A few years ago, when the concepts of machine learning and AI were initially entering the industrial domain, many believed that the proprietary deep learning algorithms developed by researchers held answers to all their operational questions. However, as time progressed, people came to realize that although the algorithms are capable of finding patterns in data, they are yet not smart enough to deliver reliable answers on their own.

Leaving decision making to an unreliable black box AI model in mission-critical environments is dangerous


There are many reasons for this. One, data integrity could be weak due to bad sensors, missing data, misconfiguration, etc. which results in many false positives. Second, there is a shortage of labeled data for algorithm training, which is ironic when we are talking about industries that generate vast amounts of data every hour. Before algorithms can be trained on data, someone has to identify the failure cases or patterns and label them painstakingly. Third, many of the AI models still are black boxes and are not explainable. Users cannot trace or interpret the logic behind an algorithm’s recommendation.

So, leaving decision making to an unreliable black box AI model in mission-critical environments is dangerous. The right approach, in my opinion, is to empower a domain or subject matter expert with these analytical tools.
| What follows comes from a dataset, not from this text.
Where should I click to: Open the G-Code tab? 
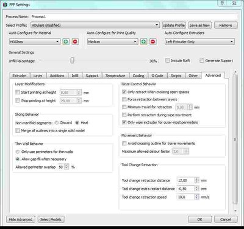click(157, 76)
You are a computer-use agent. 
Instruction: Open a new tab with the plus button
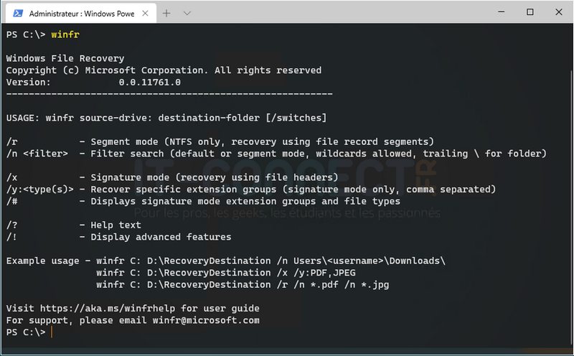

This will enable them to identify and train the algorithms on the right quality data and features, develop a reasonably accurate prediction model, verify its behavior under changing new data, and only then productionalize it. When it comes to predicting the failure of gas turbine components, who would be better suited to answer—the engineer who worked on designing the component or an algorithm that was used elsewhere to classify cats and dogs?

We need analytical tools that are easy to use by people from all backgrounds, across the enterprise, without prior knowledge in data science. Users should be able to easily connect to the data history and other databases, access an asset or system or process model (aka digital twin) created by others, test out a hypothesis, identify improvement opportunities or early signs of failure and make decisions. Time to tangible financial impact should be a crucial factor when selecting tool vendors and prioritizing analytics projects. Organizations should not embark on fancy data science projects that are technologically stimulating but under-deliver on meaningful outcomes. Only then organizations can move away from pilot fatigue to realizing the benefits from a scalable, enterprise-wide analytics solution.